Zeid Hijazi’s work is a composite of all the facets that define him: ancient folklore refracted through dystopian vision, Palestinian identity forged in London’s fashion establishment, and rebellion sharpened by persistence. His eponymous brand, launched shortly after his graduating from Central Saint Martins in 2024, already commands an attention larger than its years, interrogating what it means to invert Middle Eastern historicity into a futuristic realm.

Admission into CSM, famed for its selectivity, did not come easy for the Palestinian-born, Jordan-raised young designer. “I am not sure if it is considered a creative risk, but I had to prepare for three years before entering Central Saint Martins,” Hijazi discloses. “The acceptance rate is around 4 per cent, so I had to apply every year for three years until they offered me a spot, which changed my life forever. I don’t regret that risk.” He ascribes this resolve as a cultural trait: “Us Arabs, we are stubborn and want to be the greatest at everything. The word ‘no’ does not exist in the dictionary, and that is the mindset that I have while I am designing.” That stubbornness propelled him to a moment that still grounds his practice: exhibiting a piece at the Victoria and Albert Museum, where he became the youngest and first Palestinian designer ever shown. “It came at a moment when I was questioning a lot of things, and it was meaningful because it felt like an answer from the universe, a reminder that my story is just as worthy of being in a museum.”

He describes his design language as “dystopian, but from a Middle Eastern perspective… anti-Elie Saab,” meaning “no embellishments” and no “shiny.” Against stereotypes of ostentatious Arabs “dripped in gold fur,” his work favours sharp silhouettes, shadowy palettes, and jarring proportions.  His clothes conjure a fictional world that merges Arab futurism with gothic subculture, folklore with aesthetic dissent. “It’s posing thought-provoking storytelling about the mysteries of a futuristic yet dystopian Middle East, while incorporating Middle Eastern craftsmanship with couture elements.”

Architecture and cult films are creative touchstones, speaking to his fascination with the surreal.
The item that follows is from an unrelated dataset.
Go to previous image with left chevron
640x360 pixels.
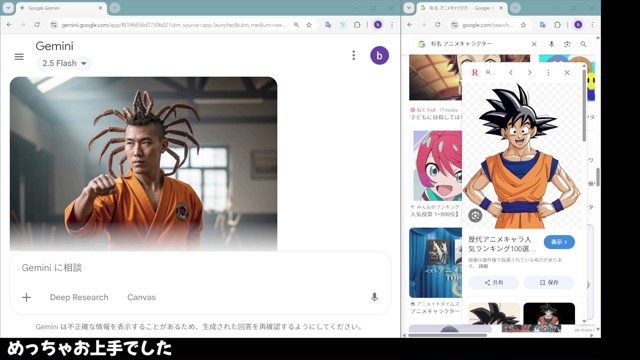click(511, 73)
The influence of Chilean-French filmmaker Alejandro Jodorowsky, whom he jokingly calls his “father in a past life,” manifests in Hijazi’s penchant for the esoteric. His garments feel cinematic, tactile, straddling ancient and speculative worlds.
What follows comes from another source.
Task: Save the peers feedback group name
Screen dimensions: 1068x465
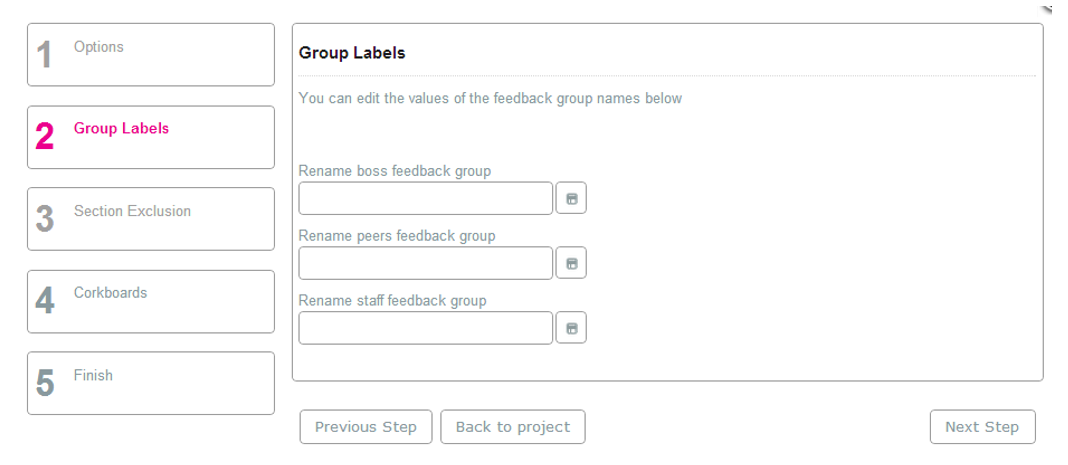Action: click(x=571, y=263)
Rebellion is the designer’s throughline. “What’s something my generation of designers is doing that older ones couldn’t? Rebelling,” he answers simply. His vision rests on alternative futures, constructing a space where Arab identity is not at risk of reductive cliches or tokenism; rather, it becomes a lens for reimagining fashion itself. “Fashion is really unpredictable; it’s nothing like choosing to be a doctor and having that career sustain you for the rest of your life. I made the decision, though, which means I am happy.” Optimism in the face of such volatility is one of Hijazi’s more endearing radical qualities. 

Hijazi is now working on his sophomore collection, continuing to build on an avant-garde future. “Success, for me, is being able to practice my craft with a full heart,” he declares. “It is, in a sense, to create freely and with joy, without being crushed by something that would make me sad, like the news, an argument, or whatever. But also, I want to be creative of a big fashion house. That is also a success.”
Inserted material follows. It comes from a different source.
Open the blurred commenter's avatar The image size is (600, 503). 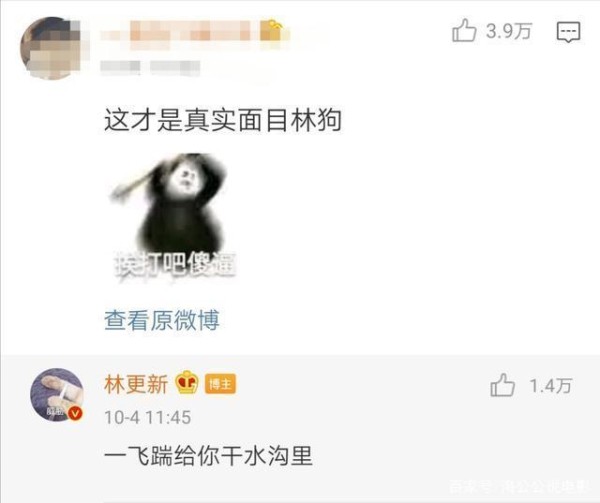pos(51,48)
Balancing that private measure of joy and the public ambition of leading a house is perhaps Hijazi’s most potent contribution: the refusal to let one eclipse the other. His garments remind us that dystopia and beauty, defiance and craft, heritage and futurism can exist in incredible confluences. His work, like his journey, insists on possibility; on a future that belongs to him, and to all those who see themselves in it.